0

This might seem a basic question but please bear with me.

I need to develop a multi-threaded program which has numerous threads waiting for the main to assign them work (something along the lines of a producer consumer thread). I have condition variables to alert the threads to stop waiting and start working and then go back to wait state. I have a mutex on the condition variable which would be locked and under the control of the main thread. I call function def() on worker threads.

Main thread

    int def(int y)
   {
    // Signal the worker threads to stop waiting and start working
    pthread_cond_signal(&condvar);
    pthread_mutex_lock(&mutex);
    pthread_cond_wait(&condvar1, &mutex);
    pthread_mutex_unlock(&mutex);
    fprintf(stderr, "\nInside the thread");
    return 0;

   }



int init()
    {
    // Initialize the thread condition variables
        pthread_mutex_init(&mutex, NULL);
        pthread_cond_init(&condvar, NULL);
        pthread_cond_init(&condvar1, NULL);
        int x=0;

        if(pthread_create(&mythread, NULL, abc, &x)) {
                fprintf(stderr, "Error creating thread\n");

        }

        return 0;
   }

My issue is that the program is time sensitive and lock instructions take a few thousand nanoseconds.

My question is that can i interact with the threads and keep them waiting without using mutex locks? I have independent worker threads which do not access each other's data. The main and the worker thread pass each other data.
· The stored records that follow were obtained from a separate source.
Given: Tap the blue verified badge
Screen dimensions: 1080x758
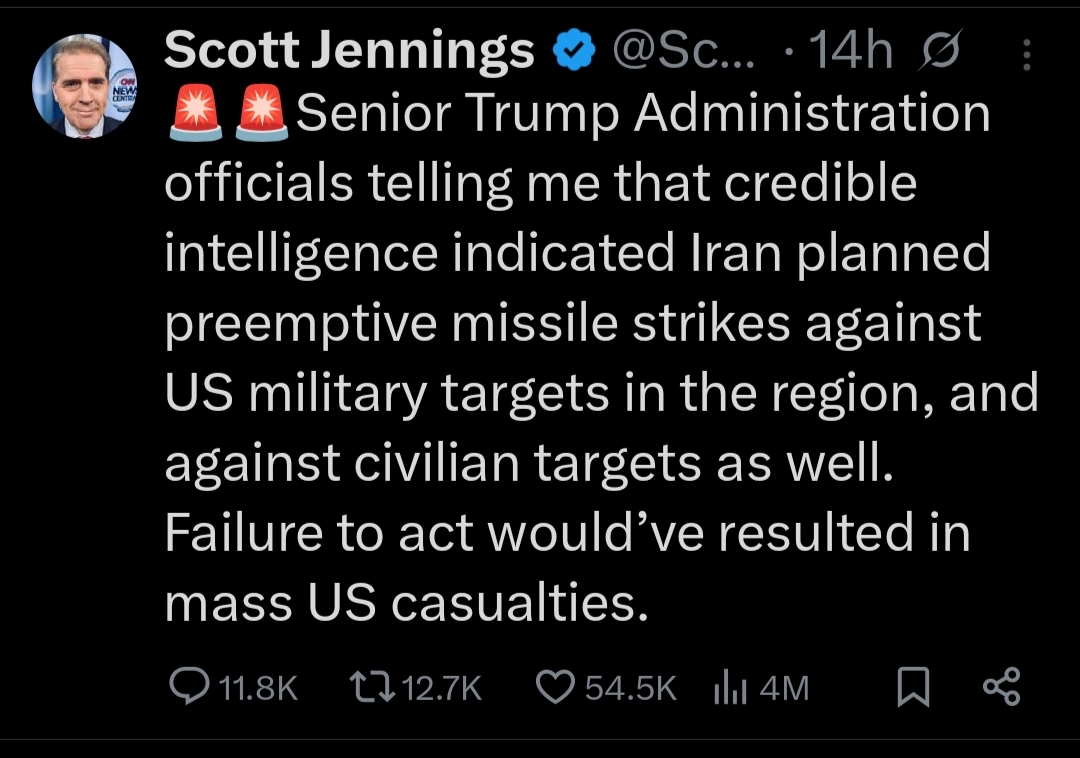Looking at the screenshot, I should click(x=574, y=50).
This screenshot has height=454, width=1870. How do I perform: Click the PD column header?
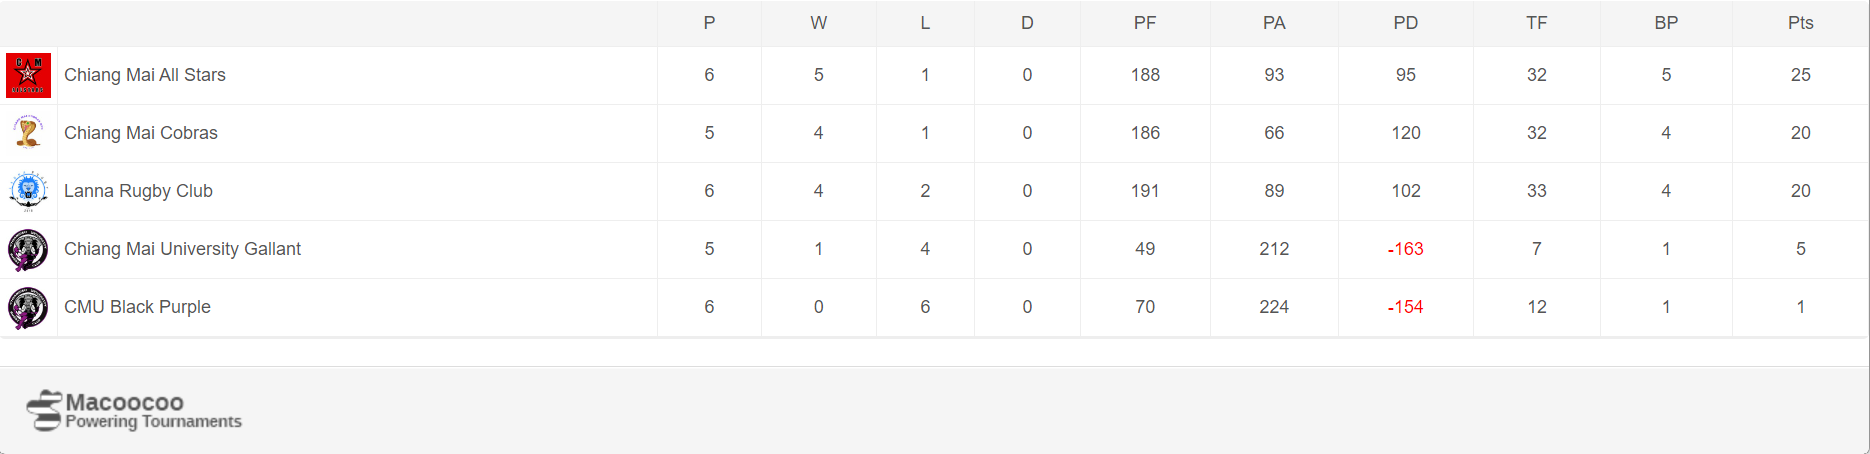[1405, 23]
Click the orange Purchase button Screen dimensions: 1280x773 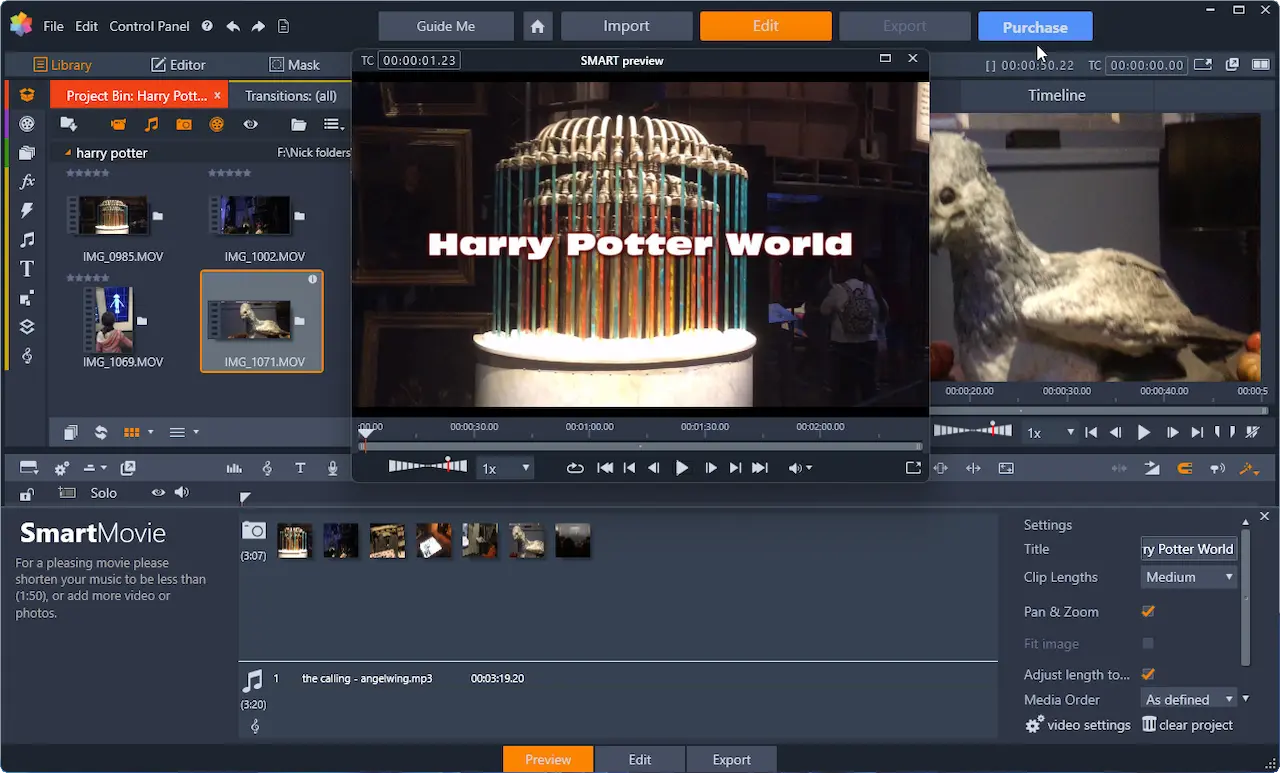pos(1035,26)
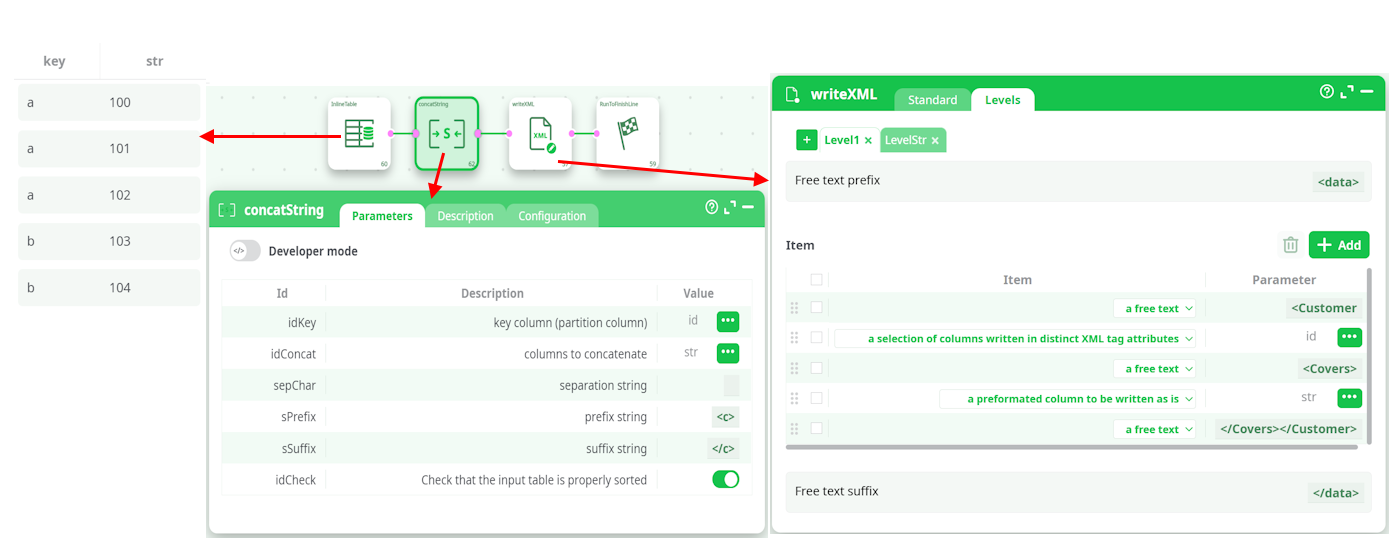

What is the correct way to go about it?

JRD
  • 37
  • 2
  • What have you tried other than mutexes and condition variables? You can use semaphores. You can use a [pipe](http://pubs.opengroup.org/onlinepubs/9699919799/functions/pipe.html) as a queue for distributing work (write a pointer value to the pipe, worker threads read the pointer value from the pipe). You can try lock-free queues (while those [tend not to work very well](https://stackoverflow.com/questions/43540943/using-boost-lockfree-queue-is-slower-than-using-mutexes), maybe they'll work well for you). There is no "correct way". – Andrew Henle Aug 16 '18 at 10:36

1 Answers1

0

The reason to use a mutex :

A condition variable must always be associated with a mutex, to avoid the race condition where a thread prepares to wait on a condition variable and another thread signals the condition just before the first thread actually waits on it.

You should use it before pthread_cond_signal and before pthread_cond_wait.

I guess you don't need a condition variable.